Sunday, 19 February 2012

Saint Brigid and Imbolc


Having touched on the aspects of Saint Brigid as the harbinger of spring in Ireland, it is perhaps now time to examine the notion that Saint Brigid is no more than a thinly-disguised pagan goddess, whose feast is an unconvincing Christianization of the Celtic festival of Imbolc. This line is trotted out as unquestioned fact on neo-pagan websites and has even been accepted by popular writers on modern 'Celtic Christianity'. However, as scholar Christina Harrington points out, the evidence for this belief is neither strong nor conclusive. She sees the patronage of women as being the only real connection between the goddess and the saint:
The saint’s feast day fell in Imbolc, the official start of spring in the native Irish calendar. Cormac’s Glossary has an entry on imbolc, defining it as ‘the time the sheep’s milk comes’, but does not identify the festival with Brigit.
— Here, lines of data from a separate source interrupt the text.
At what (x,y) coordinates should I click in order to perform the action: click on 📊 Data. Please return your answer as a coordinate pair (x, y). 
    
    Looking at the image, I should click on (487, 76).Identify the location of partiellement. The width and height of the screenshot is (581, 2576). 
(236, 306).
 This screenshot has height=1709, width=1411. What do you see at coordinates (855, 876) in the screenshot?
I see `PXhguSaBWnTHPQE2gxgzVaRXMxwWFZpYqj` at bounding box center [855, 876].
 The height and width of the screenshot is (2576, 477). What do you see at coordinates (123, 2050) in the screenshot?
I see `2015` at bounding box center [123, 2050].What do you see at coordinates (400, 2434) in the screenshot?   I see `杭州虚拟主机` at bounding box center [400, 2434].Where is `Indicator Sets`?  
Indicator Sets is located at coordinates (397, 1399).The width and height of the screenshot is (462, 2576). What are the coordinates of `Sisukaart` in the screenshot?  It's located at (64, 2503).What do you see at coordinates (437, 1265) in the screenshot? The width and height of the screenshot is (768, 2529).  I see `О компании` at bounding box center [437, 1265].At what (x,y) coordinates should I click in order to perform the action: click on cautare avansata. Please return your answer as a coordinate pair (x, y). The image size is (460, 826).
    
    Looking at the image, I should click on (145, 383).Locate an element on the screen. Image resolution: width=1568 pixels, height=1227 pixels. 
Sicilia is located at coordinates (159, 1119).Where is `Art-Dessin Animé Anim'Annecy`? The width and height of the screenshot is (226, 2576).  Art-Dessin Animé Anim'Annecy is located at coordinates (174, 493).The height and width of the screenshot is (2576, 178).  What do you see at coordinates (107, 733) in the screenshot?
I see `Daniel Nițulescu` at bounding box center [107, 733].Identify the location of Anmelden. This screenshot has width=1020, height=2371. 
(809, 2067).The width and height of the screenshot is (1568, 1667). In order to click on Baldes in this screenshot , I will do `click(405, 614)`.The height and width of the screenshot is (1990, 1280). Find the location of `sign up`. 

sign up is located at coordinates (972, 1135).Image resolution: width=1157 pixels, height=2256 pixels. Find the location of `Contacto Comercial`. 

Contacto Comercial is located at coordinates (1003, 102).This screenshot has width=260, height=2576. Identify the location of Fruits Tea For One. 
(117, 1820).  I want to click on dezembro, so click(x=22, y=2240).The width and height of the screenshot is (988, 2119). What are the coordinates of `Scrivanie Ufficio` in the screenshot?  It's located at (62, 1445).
Care of sheep was a specifically women’s activity in early Ireland, and there are stories of Saint Brigit shepherding and making dairy products, but it must be remembered that the girl, as the daughter of a slavewoman, is portrayed doing what non-noble girls would do normally. Nowhere, in fact, is Imbolc said to be the festival of the goddess Brigit, and beyond that, the goddess’s attributes do not include sheep care. It is only the connection to women that is marked.
[Emphasis mine]

Christina Harrington, Women in a Celtic Church- Ireland 450-1150 (Oxford University Press, 2002), 63-4.

Harrington's book is an excellent read, and I will go on to look at other elements of the goddess versus saint debate which she reviews - the perpetual fire at Kildare and the oak tree. The evidence for those too rests on equally uncertain foundations.